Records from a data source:

▽

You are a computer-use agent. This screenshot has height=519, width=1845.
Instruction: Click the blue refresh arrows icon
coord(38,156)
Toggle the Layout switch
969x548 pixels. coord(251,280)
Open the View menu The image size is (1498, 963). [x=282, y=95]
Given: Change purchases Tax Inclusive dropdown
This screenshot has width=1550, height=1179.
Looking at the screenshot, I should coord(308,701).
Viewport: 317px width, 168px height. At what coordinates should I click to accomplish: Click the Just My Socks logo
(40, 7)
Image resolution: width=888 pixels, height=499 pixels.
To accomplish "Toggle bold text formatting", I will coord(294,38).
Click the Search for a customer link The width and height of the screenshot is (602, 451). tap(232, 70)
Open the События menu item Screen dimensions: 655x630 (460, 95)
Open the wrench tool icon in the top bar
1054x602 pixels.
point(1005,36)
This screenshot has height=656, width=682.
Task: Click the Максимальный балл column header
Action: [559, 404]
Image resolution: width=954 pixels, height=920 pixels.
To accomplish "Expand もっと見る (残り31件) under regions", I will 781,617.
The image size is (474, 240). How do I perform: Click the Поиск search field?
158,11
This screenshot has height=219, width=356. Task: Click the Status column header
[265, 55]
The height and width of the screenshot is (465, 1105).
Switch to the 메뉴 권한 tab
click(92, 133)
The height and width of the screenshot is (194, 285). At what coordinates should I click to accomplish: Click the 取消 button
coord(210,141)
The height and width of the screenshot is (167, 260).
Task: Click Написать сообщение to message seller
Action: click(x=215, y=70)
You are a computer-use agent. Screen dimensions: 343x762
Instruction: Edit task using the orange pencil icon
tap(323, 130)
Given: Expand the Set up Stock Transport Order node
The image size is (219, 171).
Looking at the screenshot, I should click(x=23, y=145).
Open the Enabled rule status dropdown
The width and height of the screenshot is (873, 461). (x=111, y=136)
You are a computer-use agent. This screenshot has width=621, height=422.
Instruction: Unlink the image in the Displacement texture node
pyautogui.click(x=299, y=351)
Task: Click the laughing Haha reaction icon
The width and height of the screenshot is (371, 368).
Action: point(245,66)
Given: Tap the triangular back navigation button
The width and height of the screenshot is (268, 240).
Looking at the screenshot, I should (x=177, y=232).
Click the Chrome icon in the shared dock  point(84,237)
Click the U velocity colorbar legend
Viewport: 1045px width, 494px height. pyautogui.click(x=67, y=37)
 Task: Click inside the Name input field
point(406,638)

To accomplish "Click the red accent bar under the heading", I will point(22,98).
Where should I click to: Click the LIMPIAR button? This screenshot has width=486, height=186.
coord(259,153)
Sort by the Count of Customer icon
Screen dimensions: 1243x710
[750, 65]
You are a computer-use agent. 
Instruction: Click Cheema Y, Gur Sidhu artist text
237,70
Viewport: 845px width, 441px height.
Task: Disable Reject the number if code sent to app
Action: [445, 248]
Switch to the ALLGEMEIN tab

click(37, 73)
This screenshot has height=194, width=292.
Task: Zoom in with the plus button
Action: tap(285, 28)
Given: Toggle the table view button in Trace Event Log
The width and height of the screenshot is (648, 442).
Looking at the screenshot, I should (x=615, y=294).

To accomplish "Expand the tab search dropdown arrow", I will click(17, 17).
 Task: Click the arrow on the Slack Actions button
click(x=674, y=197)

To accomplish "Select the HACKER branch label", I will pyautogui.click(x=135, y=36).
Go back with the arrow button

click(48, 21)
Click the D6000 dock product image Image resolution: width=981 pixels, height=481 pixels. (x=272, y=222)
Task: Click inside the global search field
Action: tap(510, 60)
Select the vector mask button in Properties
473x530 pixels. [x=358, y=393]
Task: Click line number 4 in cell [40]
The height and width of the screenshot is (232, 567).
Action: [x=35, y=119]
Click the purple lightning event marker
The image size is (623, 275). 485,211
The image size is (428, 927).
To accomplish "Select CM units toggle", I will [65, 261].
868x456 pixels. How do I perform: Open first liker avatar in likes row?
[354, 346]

△

> TASK OBJECTIVE:
Which lines of the listing above contain the string "menu"? Gather each of them and copy it out in full.

> CORRECT RESULT:
Open the View menu The image size is (1498, 963). [x=282, y=95]
Open the События menu item Screen dimensions: 655x630 (460, 95)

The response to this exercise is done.